== Задания ==
a – Какой бестселлер прославил Левитта и Дабнера на весь мир, согласно описанию книги?
b – Перепечатайте фрагмент описания книги, начиная со слов «Отличная книга для» и заканчивая словами «или неинтересной книги.».

== Фрагмент страницы ==
________
Когда грабить банк и другие лайфхаки

Когда грабить банк и другие лайфхаки

Цитата:
«Некоторые из лучших идей — да и почти все лучшие идеи — поначалу казались безумными. Но безумными подчас выглядят идеи, которые и впрямь безумны. Как отличить одно от другого?»
Стивен Левитт
О чем книга:
Экономисты Левитт и Дабнер прославились на весь мир, с хулиганской легкостью изложив сложные экономические законы в бестселлере «Фрикономика». В своей новой книге они разбирают проблемы мировой экономики на самых неожиданных и смешных примерах. Отчего потребление креветок постоянно растет? Почему женщины чувствуют себя несчастнее мужчин? Как ради финансовой выгоды увязать экологию и бордели? Какая на самом деле польза от импортозамещения? Почему мы поддаемся стадному чувству? Обо всем этом авторы пишут кратко и подкупающе по-дружески.
Отличная книга для любителей смотреть на проблемы с необычной точки зрения!

Почему книга достойна прочтения:
— Это новый бестселлер от авторов всемирно известной «Фрикономики», а также «Суперфрикономики» и «Фрикомыслия». У Левитта и Дабнера нет ни одной скучной или неинтересной книги.
________
== Записанные данные ==
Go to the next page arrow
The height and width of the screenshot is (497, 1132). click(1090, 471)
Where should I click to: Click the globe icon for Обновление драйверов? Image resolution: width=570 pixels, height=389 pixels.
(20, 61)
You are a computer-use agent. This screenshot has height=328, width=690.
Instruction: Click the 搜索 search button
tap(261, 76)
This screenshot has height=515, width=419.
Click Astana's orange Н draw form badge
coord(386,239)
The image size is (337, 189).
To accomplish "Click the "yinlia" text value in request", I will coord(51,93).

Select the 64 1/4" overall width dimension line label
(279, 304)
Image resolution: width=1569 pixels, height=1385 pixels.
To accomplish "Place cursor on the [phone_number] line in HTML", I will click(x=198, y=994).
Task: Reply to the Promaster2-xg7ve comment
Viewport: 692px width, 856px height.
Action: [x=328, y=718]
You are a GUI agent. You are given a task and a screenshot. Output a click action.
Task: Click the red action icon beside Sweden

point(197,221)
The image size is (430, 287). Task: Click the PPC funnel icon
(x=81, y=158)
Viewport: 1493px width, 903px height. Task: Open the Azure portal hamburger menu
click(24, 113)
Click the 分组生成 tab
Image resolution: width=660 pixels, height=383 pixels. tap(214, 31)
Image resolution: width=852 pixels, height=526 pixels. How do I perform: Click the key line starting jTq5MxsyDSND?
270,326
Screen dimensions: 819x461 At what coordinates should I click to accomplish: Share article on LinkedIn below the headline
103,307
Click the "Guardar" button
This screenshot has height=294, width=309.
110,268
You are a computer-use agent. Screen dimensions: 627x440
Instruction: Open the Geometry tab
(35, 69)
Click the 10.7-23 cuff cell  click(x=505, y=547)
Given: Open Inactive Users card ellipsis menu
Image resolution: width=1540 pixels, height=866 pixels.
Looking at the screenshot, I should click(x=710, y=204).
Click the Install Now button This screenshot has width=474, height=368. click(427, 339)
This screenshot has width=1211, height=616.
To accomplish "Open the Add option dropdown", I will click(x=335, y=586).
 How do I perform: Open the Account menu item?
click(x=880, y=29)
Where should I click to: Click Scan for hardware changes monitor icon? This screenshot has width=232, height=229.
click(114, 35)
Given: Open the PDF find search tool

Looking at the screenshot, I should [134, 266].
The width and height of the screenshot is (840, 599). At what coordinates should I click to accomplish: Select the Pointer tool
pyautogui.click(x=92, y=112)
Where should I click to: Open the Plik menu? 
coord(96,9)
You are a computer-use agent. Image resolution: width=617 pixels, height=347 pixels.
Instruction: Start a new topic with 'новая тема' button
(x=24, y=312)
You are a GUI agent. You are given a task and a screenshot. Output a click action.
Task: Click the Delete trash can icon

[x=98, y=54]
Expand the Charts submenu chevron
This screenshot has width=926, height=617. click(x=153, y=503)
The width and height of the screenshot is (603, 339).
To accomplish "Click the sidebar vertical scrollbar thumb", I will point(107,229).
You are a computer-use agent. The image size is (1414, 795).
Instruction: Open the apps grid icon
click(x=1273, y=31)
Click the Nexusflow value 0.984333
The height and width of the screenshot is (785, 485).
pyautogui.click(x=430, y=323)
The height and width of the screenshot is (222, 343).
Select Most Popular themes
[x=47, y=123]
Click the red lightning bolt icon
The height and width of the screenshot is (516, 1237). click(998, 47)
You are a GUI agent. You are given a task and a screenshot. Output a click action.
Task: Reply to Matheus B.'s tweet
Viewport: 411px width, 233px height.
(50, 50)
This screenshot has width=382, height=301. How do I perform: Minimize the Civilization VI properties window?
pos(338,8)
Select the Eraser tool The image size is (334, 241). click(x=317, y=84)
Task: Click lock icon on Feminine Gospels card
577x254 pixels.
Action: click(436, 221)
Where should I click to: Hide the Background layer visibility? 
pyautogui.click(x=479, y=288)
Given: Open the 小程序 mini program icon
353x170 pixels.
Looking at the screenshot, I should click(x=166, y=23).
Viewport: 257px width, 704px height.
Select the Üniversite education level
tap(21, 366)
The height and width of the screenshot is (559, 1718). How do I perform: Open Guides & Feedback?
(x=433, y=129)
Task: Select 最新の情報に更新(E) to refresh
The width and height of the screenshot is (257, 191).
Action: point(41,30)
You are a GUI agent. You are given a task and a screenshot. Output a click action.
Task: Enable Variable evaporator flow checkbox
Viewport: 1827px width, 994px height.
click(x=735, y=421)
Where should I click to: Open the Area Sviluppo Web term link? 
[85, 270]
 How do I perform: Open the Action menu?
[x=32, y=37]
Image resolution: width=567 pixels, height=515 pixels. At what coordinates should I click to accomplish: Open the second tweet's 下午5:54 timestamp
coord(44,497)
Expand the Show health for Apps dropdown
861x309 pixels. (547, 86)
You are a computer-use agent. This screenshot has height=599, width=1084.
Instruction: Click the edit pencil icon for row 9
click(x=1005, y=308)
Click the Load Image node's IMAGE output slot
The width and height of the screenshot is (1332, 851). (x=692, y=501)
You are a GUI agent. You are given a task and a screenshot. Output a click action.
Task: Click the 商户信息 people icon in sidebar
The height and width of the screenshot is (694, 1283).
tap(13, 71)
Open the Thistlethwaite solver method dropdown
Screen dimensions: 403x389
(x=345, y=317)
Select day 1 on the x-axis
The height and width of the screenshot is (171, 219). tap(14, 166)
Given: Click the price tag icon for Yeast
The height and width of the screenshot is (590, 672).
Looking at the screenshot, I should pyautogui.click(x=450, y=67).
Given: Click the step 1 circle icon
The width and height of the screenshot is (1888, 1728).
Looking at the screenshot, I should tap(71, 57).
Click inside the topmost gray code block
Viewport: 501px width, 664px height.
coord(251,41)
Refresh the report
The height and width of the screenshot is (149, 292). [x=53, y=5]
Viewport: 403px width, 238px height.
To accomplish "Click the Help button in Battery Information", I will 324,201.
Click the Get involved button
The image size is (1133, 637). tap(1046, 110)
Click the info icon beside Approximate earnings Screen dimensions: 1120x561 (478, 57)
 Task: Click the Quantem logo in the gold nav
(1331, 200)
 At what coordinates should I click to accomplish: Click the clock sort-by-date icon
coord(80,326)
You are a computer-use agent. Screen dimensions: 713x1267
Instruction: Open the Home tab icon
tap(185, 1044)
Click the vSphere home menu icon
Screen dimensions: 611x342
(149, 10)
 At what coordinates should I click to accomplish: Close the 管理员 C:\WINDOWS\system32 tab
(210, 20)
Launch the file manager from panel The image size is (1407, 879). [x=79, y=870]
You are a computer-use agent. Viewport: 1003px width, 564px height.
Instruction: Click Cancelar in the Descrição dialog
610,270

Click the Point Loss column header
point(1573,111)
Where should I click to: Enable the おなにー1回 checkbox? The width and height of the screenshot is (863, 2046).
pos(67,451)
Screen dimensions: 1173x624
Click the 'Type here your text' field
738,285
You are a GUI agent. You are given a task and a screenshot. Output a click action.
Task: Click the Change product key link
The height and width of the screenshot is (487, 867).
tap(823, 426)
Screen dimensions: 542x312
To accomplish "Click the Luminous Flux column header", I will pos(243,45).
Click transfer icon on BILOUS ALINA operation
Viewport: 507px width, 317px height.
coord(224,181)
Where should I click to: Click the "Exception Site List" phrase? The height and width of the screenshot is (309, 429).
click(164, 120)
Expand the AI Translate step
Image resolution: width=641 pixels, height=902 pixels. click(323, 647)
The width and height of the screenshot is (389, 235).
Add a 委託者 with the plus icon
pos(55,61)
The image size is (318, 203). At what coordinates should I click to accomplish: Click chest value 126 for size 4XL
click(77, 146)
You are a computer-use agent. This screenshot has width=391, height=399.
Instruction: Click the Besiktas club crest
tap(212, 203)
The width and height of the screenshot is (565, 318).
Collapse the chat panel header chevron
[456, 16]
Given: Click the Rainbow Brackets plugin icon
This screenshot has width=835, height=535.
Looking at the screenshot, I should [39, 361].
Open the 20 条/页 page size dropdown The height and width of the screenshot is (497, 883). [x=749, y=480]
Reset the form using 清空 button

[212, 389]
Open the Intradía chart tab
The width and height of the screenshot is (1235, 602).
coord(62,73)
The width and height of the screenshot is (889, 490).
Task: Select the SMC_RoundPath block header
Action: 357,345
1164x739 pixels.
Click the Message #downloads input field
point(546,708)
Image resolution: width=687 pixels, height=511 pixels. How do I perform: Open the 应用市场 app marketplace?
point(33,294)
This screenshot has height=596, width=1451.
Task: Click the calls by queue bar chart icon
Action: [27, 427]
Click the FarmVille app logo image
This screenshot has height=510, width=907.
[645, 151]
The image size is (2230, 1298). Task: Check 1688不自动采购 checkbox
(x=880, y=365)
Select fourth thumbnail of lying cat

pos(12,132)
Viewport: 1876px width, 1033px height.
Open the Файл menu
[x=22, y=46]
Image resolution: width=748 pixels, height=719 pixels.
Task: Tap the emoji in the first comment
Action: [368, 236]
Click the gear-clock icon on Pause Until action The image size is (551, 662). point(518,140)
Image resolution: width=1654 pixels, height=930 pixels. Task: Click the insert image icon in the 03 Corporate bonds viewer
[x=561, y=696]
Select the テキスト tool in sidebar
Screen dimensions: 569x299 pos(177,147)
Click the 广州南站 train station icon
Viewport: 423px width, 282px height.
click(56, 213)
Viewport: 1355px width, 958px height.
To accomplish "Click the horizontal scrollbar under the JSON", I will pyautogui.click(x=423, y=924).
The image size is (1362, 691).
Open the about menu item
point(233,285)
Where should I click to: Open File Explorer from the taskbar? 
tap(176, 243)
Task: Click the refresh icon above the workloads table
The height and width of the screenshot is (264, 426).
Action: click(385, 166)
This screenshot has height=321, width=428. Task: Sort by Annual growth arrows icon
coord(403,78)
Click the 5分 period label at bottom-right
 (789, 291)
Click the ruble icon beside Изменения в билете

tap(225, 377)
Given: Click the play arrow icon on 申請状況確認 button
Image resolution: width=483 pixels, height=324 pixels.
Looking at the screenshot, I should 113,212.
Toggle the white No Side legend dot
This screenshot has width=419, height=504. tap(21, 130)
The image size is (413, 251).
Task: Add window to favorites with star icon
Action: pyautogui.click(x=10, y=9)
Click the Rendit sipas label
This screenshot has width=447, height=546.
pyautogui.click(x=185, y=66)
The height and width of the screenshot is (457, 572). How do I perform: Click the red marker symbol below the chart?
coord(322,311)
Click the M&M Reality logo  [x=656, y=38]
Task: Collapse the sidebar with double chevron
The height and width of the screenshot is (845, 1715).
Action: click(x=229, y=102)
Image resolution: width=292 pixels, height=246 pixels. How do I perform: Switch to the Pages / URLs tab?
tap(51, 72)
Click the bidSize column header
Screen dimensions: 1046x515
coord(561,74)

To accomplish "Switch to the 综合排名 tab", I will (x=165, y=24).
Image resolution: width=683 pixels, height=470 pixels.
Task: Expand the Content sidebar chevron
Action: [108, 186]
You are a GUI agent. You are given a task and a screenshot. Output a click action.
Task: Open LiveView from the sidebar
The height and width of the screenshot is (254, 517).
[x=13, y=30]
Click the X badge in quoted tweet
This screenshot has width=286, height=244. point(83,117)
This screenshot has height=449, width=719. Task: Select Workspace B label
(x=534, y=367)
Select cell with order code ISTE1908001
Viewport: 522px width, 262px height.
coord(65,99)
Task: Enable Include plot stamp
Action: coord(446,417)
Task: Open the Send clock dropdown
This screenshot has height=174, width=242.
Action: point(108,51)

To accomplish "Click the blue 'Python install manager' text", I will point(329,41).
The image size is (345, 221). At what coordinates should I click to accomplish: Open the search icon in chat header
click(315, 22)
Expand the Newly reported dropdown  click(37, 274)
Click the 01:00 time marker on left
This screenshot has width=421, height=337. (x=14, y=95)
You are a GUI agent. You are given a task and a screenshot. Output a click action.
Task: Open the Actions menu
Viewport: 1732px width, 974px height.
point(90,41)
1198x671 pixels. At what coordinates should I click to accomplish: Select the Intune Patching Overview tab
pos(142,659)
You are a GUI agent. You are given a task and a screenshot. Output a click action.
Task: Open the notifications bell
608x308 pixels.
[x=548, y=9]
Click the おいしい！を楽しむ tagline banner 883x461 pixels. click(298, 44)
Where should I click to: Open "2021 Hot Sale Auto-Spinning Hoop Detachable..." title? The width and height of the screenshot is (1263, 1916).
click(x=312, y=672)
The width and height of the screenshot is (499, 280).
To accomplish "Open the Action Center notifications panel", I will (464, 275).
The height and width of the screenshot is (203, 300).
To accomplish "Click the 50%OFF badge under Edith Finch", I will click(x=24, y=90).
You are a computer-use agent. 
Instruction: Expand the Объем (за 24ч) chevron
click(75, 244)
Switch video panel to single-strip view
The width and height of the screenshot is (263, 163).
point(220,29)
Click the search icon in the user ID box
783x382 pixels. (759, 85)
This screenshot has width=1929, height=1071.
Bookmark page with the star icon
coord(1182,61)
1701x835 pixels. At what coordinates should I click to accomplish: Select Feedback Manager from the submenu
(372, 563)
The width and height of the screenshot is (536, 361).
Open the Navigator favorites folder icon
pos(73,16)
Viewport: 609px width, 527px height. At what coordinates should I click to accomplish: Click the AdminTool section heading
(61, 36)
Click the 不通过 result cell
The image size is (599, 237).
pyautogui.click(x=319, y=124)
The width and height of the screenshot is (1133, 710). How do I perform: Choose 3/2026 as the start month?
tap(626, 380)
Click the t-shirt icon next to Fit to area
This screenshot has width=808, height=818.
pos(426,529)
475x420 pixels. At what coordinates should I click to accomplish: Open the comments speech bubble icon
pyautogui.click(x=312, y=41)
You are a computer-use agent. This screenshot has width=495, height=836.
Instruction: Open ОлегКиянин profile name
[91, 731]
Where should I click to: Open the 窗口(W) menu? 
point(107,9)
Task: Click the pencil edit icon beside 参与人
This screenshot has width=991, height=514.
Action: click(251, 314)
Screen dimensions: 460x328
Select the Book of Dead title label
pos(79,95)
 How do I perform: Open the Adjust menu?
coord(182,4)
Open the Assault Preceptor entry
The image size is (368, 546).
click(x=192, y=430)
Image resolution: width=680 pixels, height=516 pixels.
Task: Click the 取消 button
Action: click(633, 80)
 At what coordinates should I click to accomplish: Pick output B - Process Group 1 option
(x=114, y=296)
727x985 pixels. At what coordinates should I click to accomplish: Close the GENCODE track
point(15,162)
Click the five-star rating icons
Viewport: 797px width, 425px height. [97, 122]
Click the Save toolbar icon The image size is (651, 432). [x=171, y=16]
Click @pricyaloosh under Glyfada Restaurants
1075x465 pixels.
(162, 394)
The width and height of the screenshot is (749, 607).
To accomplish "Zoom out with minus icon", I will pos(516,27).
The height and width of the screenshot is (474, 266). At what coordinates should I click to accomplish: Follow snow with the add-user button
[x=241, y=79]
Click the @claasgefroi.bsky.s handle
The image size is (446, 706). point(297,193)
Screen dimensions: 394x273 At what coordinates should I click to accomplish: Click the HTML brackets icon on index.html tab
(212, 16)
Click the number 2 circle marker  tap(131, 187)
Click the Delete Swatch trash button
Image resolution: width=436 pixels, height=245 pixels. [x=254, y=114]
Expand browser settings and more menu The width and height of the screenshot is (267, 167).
________
== Ответы на задания ==
a – «Фрикономика».

b –
Отличная книга для любителей смотреть на проблемы с необычной точки зрения!

Почему книга достойна прочтения:
— Это новый бестселлер от авторов всемирно известной «Фрикономики», а также «Суперфрикономики» и «Фрикомыслия». У Левитта и Дабнера нет ни одной скучной или неинтересной книги.